I told myself that I would never view any more spanking photos or videos again. For the most part, I kept true to that. I really hate feeling sick. Then a spanking video popped up on my FB newsfeed and it was for a good cause and I'm a sucker for a good cause. So I clicked it, also wanting to see if I could get through watching a video after a few months had passed since I discovered the first spanking visuals.
I actually did get through it! There were moments when my hands were covering my eyes and I was peeking through the cracks (the spankee was getting 50 strokes with a cane!), but I watched it through and then the sweetest thing happened. The spanker snuggled the spankee close and my heart melted a little. I suddenly felt really happy that I made it to the end of the video and crazy enough, the nauseous feeling went away.
Still, inside my head a war was going on because a part of me found the video hot and also super sweet, while another part of me just kept thinking that a man smacking a woman is wrong because that's what I was taught my entire life. (For the record, I know that it's not and I'm not saying that it was.

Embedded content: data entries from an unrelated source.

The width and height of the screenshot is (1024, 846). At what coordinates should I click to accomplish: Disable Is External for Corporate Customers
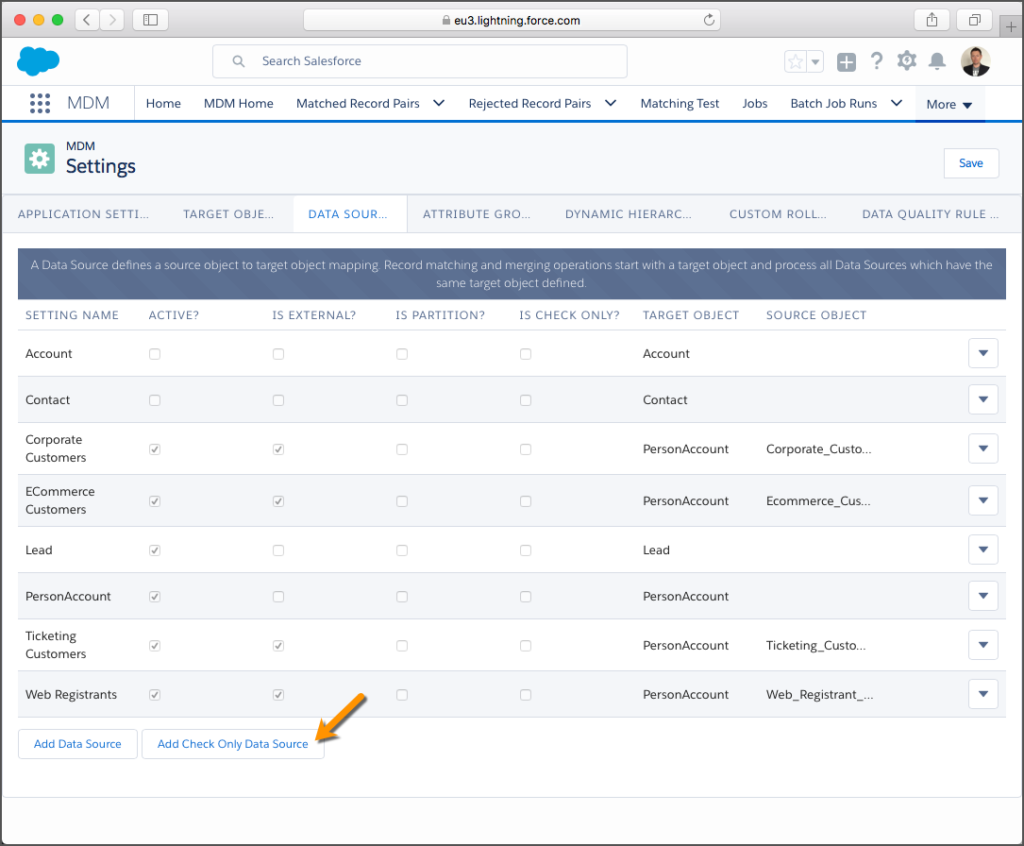pos(277,449)
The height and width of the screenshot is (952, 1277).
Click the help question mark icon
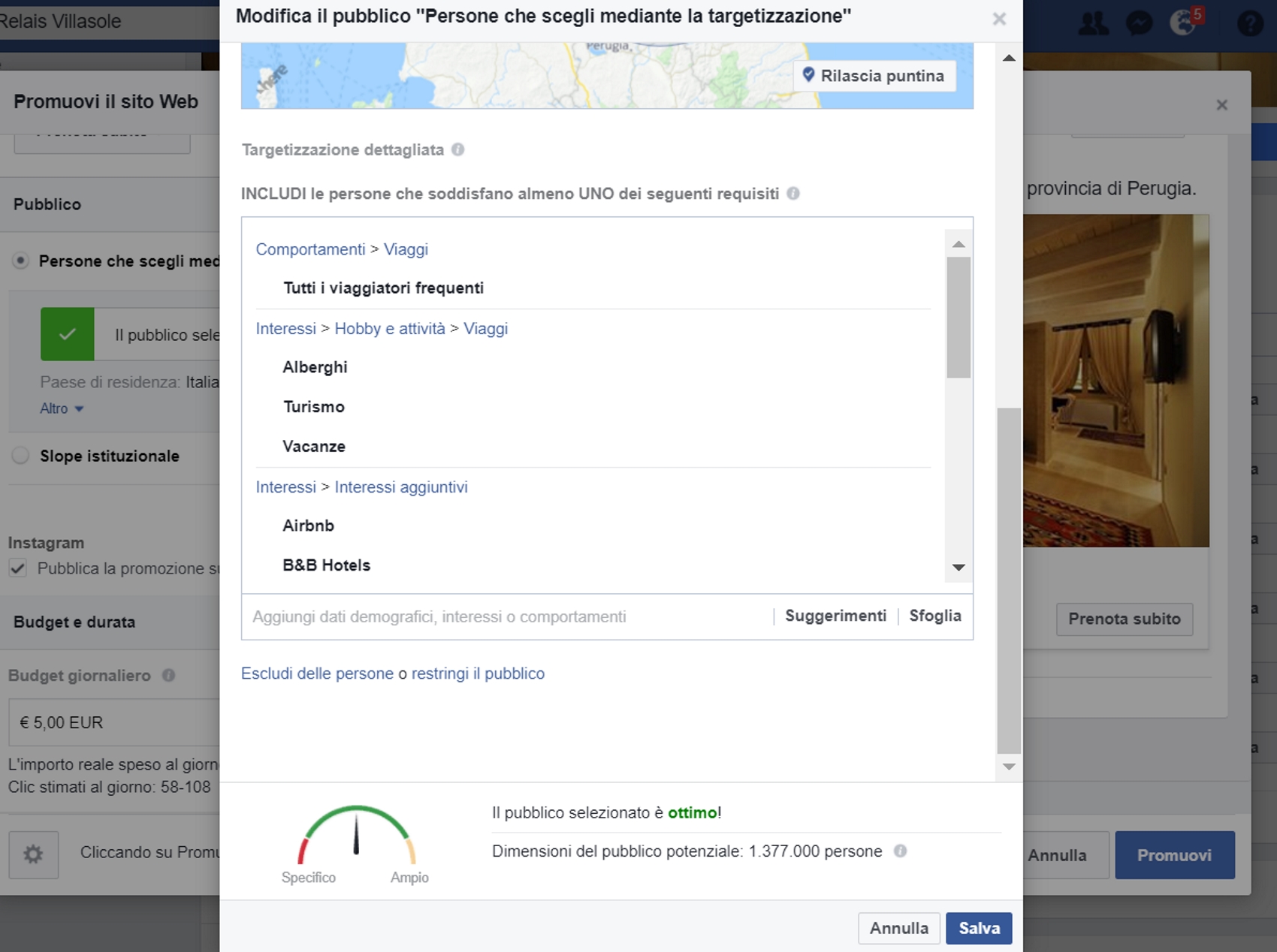pos(1250,23)
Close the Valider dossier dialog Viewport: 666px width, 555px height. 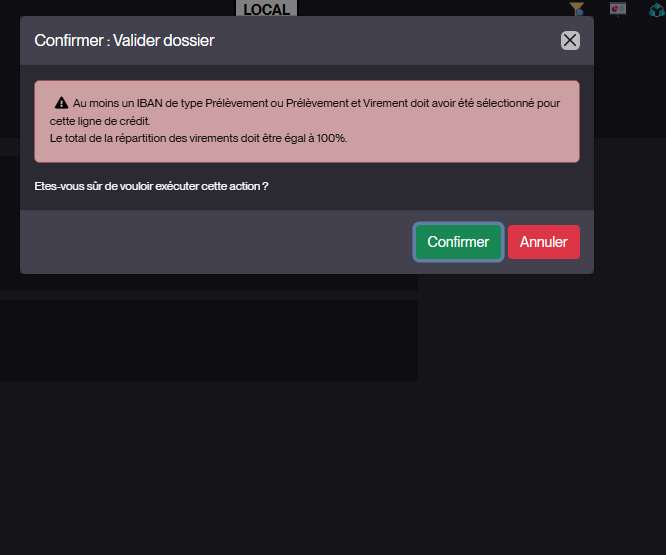pos(570,41)

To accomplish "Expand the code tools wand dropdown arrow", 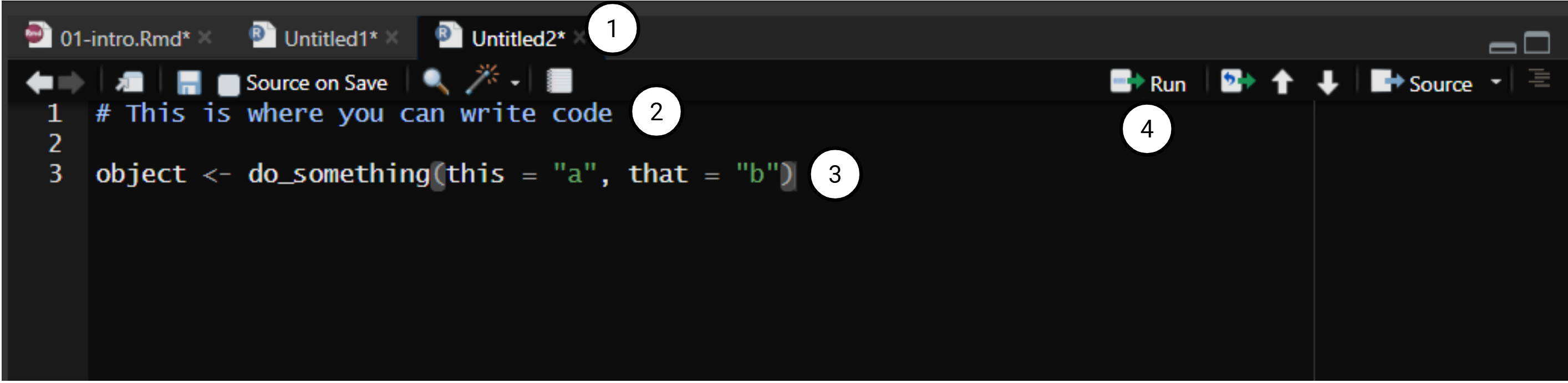I will 516,83.
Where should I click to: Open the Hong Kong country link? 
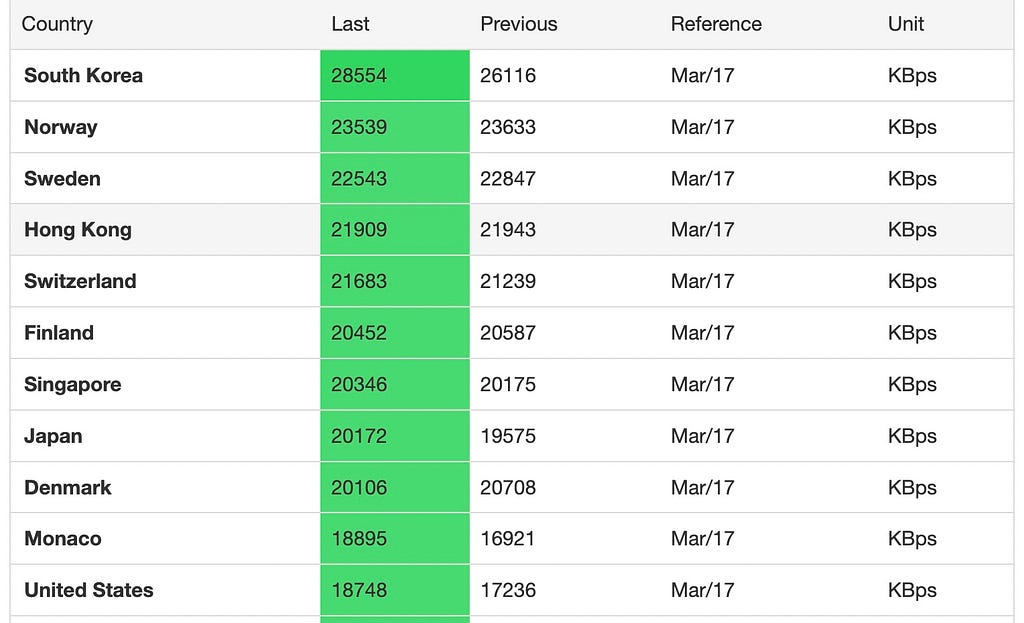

It was all consensual.)
I'm still having a really hard time with this phase of growing up. How does one erase the beliefs that they were taught all their life? I know that I'm an adult and can make my own decisions and believe what I want to believe, but for the first 19 years when you believe one thing, it's really hard to change your beliefs.
As a result, I haven't viewed any other spanking videos. I know that watching them would probably help me with writing my spanking scenes and possibly make me get over this, but I really don't like feeling sick and I do not want to sift through videos trying to find good ones. I'm not sure if my stomach could take it.
I know that there are a lot more growing up phases that I'll have to go through, but I hope that some if not all of them are easier than this one. I'm tired of debating in my head whether or not what I like is right or wrong. Every time that I think that I've come to a decision, I'll read a post about someone who makes spanking videos or see another spanking photo and the debate inside my head and nauseous feeling comes back.
It's really annoying because as long as a everything is consensual, I say full steam ahead and I have met a couple of spanking models and people who enjoy going to spanking parties in real life and they're awesome. I don't want to name names in case people don't want to be named, but seriously, they rock.
I just want to scream at my brain, "They're okay with this. Why can't you be?" Then I hear my Mother's voice telling me that hitting someone is bad and not to ever do it. Then I feel guilty for liking something that I was taught was bad. Then the nauseous feeling comes back and all I want to do is curl up in bed with a stuffed animal and pretend like none of this exists.
Writing spanking scenes helps because I get to control everything that happens and make it all sweet and fuzzy. Writing really is a great form of therapy. But, writing doesn't erase reality unfortunately. If it did, I think that I would write myself in to one of my stories and never come back.
Growing up is hard and it seems to be even harder for spanking authors...or for this spanking author at least. Hopefully the next growing up lesson I get to learn is why it's important to not put 1/4 cup baking soda in to the banana nut bread mixture. (It makes the bread SUPER salty and bitter. It was suppose to be 1/4 tsp...I misread the recipe. Opps! ;-) Well, looks like I learned that lesson already.)